Imagerie in vivo de Transgenic Gene Expression en Retinal individuelle progéniteurs dans chimériques Zebrafish Embryons à étudier cellulaires Influences non autonomes

Published: March 22, 2017
doi:
10.3791/55490
, , ,
1School of Biosciences,The University of Melbourne, 2Australian Regenerative Medicine Institute (ARMI),Monash University, 3The David J Apple Center for Vision Research, Department of Ophthalmology,Heidelberg University

Summary

Suivi en direct des progéniteurs rétiniens WT individuels dans des contextes génétiques distincts permet l'évaluation de la contribution de la signalisation non-autonome cellule pendant la neurogenèse. Ici, une combinaison de knock – down de gènes, la génération par la transplantation d' embryons chimères et in vivo d' imagerie confocale time-lapse a été utilisé à cette fin.

Abstract

Les forces génétiques et techniques ont fait le vertébré zebrafish un modèle d'organisme clé dans lequel les conséquences des manipulations génétiques peuvent être retracées in vivo tout au long de la période de développement rapide. Plusieurs procédés peuvent être étudiés, y compris la prolifération cellulaire, l'expression des gènes, la migration cellulaire et la morphogenèse. Fait important, la production de chimères à travers la transplantation peut être effectuée facilement, ce qui permet l'étiquetage de la mosaïque et le suivi des cellules individuelles sous l'influence de l'environnement de l'hôte. Par exemple, en combinant manipulations fonctionnelles de gènes de l'embryon hôte (par exemple, par le biais de morpholino microinjection) et l' imagerie en direct, les effets de extrinsèque, des signaux non autonomes cellulaires (fournis par l'environnement génétiquement modifié) sur les cellules du donneur transplantées individuels peuvent être évalués. Ici, nous montrons comment cette approche est utilisée pour comparer l'apparition de l'expression du transgène fluorescent comme un proxy pour le moment du destin cellulaire détermination dans différents environnements d'accueil génétique.

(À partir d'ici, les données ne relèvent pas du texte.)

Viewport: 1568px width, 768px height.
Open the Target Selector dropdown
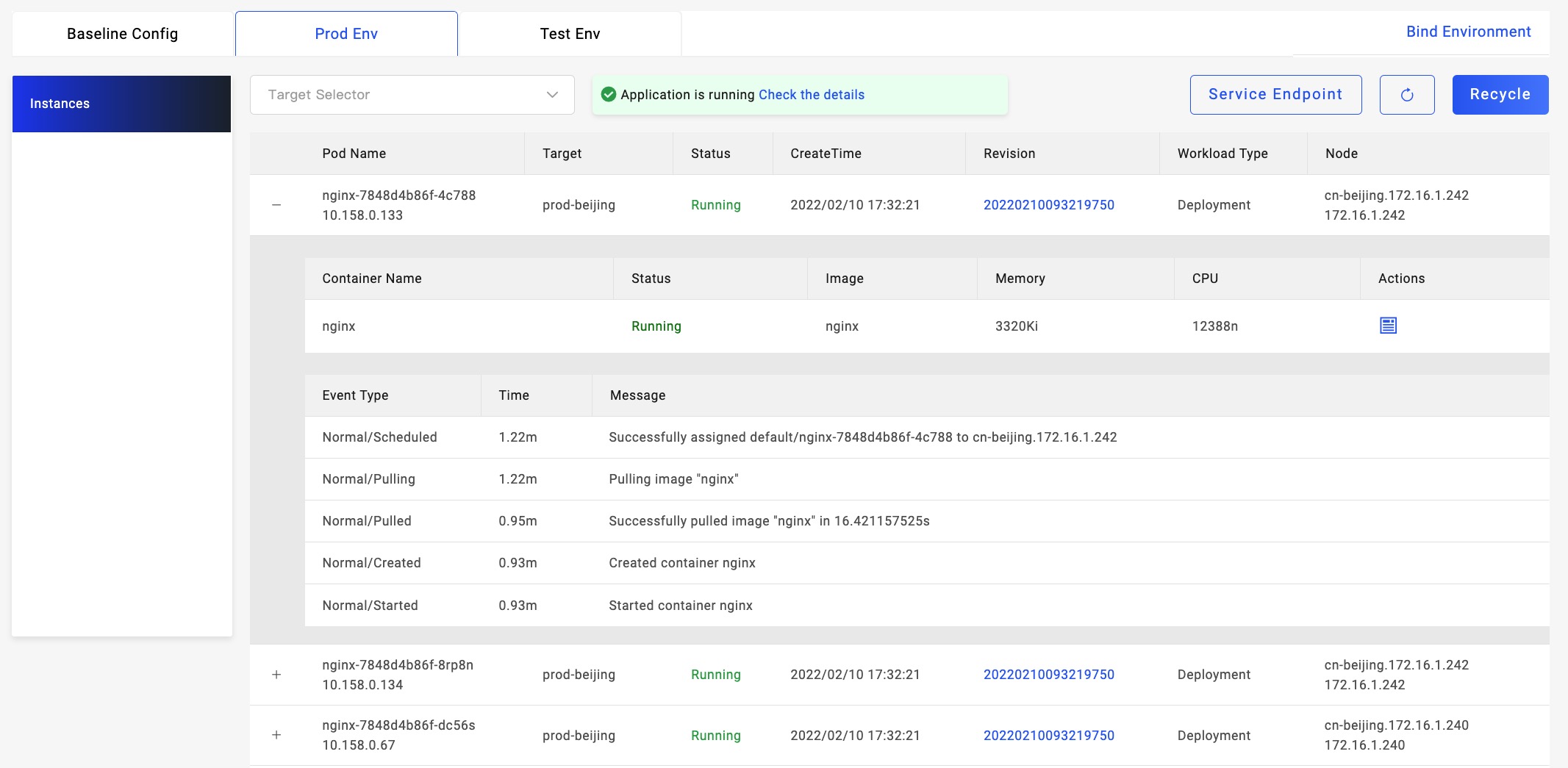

Dans cet article, nous fournissons le protocole de micro – injection d' embryons de poisson zèbre pour marquer les cellules du donneur et pour provoquer knockdown de gènes dans des embryons hôtes, une description de la technique de transplantation utilisé pour générer des embryons chimériques, et le protocole pour la préparation et l' exécution in vivo time-lapse confocal imagerie de plusieurs embryons. En particulier, la réalisation d'imagerie multiposition est crucial lorsque l'on compare le calendrier des événements tels que l'apparition de l'expression génique. Cela nécessite la collecte de données de contrôle multiples et les embryons expérimentaux traités simultanément. Une telle approche peut être facilement étendu pour les études des influences extrinsèques dans un organe ou d'un tissu de choix accessible pour vivre l'imagerie, à condition que les transplantations peuvent être ciblés facilement selon les cartes du destin embryonnaires établies.

Introduction

La capacité à visualiser les processus de développement importants dans un vertébré in vivo a contribué à faire du zebrafish un modèle clé pour l' étude des conditions normales et pathologiques (revue en 1, 2). En particulier, la rétine neurale est une partie accessible du système nerveux central. La rétine se prête à exécuter aisément des études de la neurogenèse en raison de sa très organisée, mais la structure relativement simple, et les types de neurones hautement conservées entre les espèces de vertébrés 3. Dynamique des comportements cellulaires tels que la prolifération, la sortie du cycle cellulaire, la division cellulaire asymétrique, la spécification du destin, la différenciation et la formation des circuits neuronaux peuvent être suivis tout au long de l'ensemble du processus de rétinogenèse, qui est complétée dans la rétine centrale du poisson zèbre par 3 d post-fécondation ( dpf) 4, 5,ref "> 6, 7.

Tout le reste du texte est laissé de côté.